▶ [EXERCISE MATERIALS]
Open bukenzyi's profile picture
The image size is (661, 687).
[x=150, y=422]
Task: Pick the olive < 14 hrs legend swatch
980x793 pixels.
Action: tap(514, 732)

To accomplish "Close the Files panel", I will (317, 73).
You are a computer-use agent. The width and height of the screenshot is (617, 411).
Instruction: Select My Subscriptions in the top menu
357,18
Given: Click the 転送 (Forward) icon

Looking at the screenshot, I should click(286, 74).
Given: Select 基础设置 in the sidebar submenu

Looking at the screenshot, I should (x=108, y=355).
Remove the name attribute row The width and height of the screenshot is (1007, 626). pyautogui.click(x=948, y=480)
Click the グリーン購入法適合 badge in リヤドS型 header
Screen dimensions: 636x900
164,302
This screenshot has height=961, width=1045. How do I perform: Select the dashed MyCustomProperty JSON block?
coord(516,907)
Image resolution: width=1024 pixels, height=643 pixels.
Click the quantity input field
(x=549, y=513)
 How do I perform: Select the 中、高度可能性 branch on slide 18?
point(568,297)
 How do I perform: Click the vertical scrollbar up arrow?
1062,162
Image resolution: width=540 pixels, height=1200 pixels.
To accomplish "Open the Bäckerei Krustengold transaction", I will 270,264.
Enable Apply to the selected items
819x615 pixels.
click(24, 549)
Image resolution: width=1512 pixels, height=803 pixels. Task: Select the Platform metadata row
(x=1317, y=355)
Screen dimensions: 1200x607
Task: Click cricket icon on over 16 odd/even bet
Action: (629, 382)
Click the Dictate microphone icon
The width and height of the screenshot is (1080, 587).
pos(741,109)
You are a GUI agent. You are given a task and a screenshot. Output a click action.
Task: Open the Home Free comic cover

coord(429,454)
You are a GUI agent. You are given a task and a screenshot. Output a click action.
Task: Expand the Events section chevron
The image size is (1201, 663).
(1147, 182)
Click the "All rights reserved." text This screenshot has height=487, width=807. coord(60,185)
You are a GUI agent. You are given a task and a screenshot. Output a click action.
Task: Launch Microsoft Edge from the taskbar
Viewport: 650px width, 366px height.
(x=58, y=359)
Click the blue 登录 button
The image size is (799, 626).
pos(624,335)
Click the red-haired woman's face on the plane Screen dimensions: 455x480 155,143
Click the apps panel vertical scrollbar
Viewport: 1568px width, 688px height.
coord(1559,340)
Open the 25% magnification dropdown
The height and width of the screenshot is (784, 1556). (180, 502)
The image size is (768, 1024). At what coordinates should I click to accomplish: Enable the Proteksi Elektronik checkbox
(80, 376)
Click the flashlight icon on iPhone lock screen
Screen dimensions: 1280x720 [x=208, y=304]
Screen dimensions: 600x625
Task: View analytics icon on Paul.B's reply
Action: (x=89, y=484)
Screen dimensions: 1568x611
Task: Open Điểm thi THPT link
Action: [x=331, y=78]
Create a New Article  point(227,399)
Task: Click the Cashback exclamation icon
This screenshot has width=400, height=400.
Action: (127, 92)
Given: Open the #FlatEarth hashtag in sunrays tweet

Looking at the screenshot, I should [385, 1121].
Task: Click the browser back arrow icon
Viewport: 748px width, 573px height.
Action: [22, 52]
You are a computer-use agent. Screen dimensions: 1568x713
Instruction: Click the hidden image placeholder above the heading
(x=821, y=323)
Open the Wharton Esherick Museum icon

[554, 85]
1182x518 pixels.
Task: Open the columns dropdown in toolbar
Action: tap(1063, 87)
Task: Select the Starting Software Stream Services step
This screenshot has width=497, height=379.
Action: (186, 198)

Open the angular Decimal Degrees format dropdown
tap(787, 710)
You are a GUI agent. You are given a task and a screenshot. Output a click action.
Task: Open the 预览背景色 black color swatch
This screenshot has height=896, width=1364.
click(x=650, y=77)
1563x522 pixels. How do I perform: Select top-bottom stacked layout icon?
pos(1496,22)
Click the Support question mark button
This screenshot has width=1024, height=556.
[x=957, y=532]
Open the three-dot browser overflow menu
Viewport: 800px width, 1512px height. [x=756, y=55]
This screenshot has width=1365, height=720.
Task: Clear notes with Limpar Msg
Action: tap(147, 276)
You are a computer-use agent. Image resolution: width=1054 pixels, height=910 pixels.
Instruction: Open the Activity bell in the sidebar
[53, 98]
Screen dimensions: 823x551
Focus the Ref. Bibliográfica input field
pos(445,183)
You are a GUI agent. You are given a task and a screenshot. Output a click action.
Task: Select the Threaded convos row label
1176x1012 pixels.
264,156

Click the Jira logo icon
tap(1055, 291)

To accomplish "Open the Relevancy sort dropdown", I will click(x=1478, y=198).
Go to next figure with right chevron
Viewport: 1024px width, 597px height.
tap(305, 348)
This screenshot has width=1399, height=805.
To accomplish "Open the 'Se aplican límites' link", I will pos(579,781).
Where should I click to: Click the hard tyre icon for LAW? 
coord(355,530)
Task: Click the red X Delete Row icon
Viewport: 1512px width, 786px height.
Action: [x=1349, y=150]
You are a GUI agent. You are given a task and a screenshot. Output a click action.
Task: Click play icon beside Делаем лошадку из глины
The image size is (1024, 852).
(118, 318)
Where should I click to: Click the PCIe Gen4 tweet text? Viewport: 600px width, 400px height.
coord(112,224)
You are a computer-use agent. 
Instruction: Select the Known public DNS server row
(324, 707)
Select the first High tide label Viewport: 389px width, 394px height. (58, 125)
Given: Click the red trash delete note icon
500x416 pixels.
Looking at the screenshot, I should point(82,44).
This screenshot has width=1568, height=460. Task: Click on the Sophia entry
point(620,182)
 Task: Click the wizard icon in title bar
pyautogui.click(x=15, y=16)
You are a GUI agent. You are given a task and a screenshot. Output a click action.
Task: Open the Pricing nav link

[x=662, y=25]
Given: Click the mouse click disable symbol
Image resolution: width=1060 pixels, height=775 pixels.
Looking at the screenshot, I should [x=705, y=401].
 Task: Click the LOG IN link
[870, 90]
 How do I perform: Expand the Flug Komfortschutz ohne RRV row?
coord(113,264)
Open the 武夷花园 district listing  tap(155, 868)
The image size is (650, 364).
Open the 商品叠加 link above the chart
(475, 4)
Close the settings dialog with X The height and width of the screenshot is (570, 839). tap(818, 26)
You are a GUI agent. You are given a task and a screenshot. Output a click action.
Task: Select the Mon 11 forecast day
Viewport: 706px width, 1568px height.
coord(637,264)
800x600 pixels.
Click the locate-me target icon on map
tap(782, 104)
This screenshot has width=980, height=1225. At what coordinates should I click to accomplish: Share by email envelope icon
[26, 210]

▶ [WORK INSTRUCTION]
Extract each line holding the word "will" from the records.

▶ [TASK RESPONSE]
To accomplish "Close the Files panel", I will (317, 73).
To accomplish "Open the Bäckerei Krustengold transaction", I will 270,264.
To accomplish "Open the Relevancy sort dropdown", I will click(x=1478, y=198).
To accomplish "Open the 'Se aplican límites' link", I will pos(579,781).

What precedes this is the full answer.